### Task goal:
Among the entries that follow, find every line with the word "will" and copy it.
______________________________
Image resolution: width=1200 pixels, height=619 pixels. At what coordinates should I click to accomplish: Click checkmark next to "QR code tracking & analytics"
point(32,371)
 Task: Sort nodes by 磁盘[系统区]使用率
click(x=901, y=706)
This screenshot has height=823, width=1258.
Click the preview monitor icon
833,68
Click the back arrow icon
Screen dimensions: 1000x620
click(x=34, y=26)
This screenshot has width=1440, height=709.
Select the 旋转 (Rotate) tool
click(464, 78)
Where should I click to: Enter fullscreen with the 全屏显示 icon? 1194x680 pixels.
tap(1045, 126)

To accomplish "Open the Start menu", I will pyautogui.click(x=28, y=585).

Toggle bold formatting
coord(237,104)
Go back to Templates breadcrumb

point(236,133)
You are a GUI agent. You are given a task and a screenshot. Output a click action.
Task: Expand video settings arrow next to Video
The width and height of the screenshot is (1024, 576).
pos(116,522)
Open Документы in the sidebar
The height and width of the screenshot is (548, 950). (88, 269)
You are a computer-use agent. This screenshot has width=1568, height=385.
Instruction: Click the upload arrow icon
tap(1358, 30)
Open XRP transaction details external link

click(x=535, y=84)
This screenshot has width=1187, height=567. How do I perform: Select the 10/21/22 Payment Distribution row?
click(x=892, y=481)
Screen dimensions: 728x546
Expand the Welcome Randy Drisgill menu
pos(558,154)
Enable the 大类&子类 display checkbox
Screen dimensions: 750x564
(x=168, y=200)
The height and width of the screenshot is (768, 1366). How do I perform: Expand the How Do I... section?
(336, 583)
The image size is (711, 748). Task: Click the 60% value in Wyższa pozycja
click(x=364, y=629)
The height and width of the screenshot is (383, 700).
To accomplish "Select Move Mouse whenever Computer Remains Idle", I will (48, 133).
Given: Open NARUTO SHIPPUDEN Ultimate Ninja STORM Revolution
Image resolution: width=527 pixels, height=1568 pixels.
______________________________
### Output below:
To accomplish "Open the Start menu", I will pyautogui.click(x=28, y=585).
To accomplish "Select Move Mouse whenever Computer Remains Idle", I will (48, 133).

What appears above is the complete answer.